I think freedom is more like love... money can not buy it, you have to work at
other things to get it. If you think money buys you freedom then you become a
slave to money rather than a person living with freedom.

I've recently quit the corporate treadmill and am working on a startup. I've
gone from an annual 6-figure (GBP) income from my day job and projects, to an
£8k income from one actually profitable bootstrapped company.

I don't think I could go back to the corporate world, and whilst a VC firm is
currently trying to court me I fear it's just a talent acquisition attempt.
I'm not interested in any scenario that isn't me pushing my work forward.

The only thing I'm interested in is the freedom to work today on something
that I care deeply for and believe in. My entire existence is focused on one
this thing: This idea I have must come into being.

No money can stop me from doing this, and that is freedom to me. To, today,
choose everything I do and how I do it. To be happy knowing I have no
distractions just to put food on the table, to be able to dedicate myself to
this.

Today I can truly say that there is no amount of money for which I'd enslave
myself again. Perhaps there might be such a figure tomorrow, but today there
isn't. I live day by day, and I think that tomorrow I will feel the same way.

One fear I had in the corporate world earning that large sum of money... "What
if I never quit and follow my dream?", "What if I spent my whole life working
to secure the ability to follow my dream and then my life ended?". If you can,
go for the freedom today. Money isn't worth it, it's such a bad measure of
success, status, happiness and worth.

That said, if you execute your dream well and others agree.
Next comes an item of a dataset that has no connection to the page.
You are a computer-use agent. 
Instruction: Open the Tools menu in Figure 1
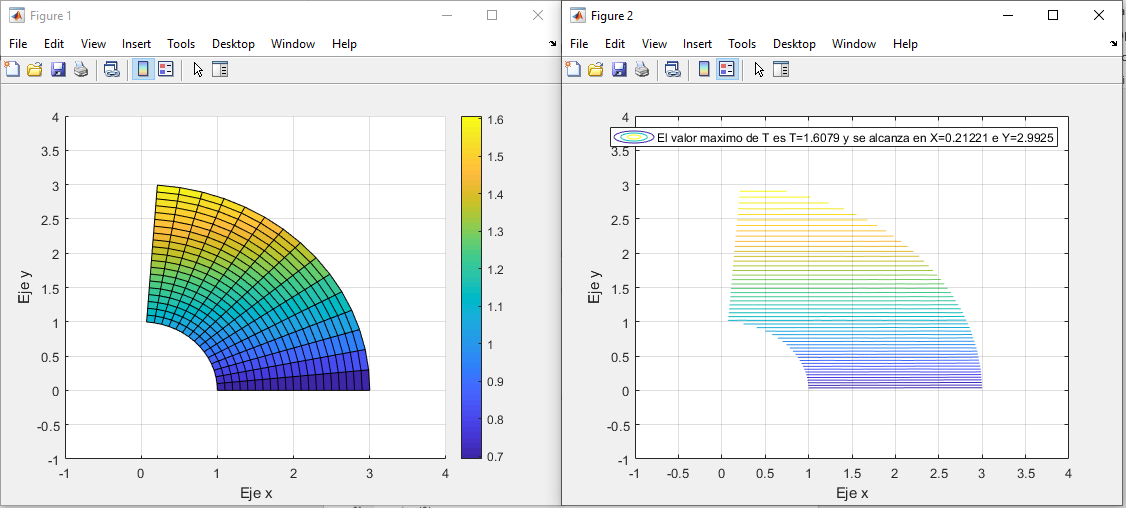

Then I think that
money comes.

So freedom may bring you money... but money won't bring you freedom.

------
smackfu
>If you want to keep the software and services around that you enjoy, do what
you can to make their businesses successful enough that it’s more attractive
to keep running them than to be hired by a big tech company.

Nice words, but I doubt it matters. Sparrow got nothing but support for their
entire company history. Every review was golden. Every user was a paid user.
And they still sold out.

(Or maybe Marco means people should join his subscription program:
<http://www.instapaper.com/subscription> )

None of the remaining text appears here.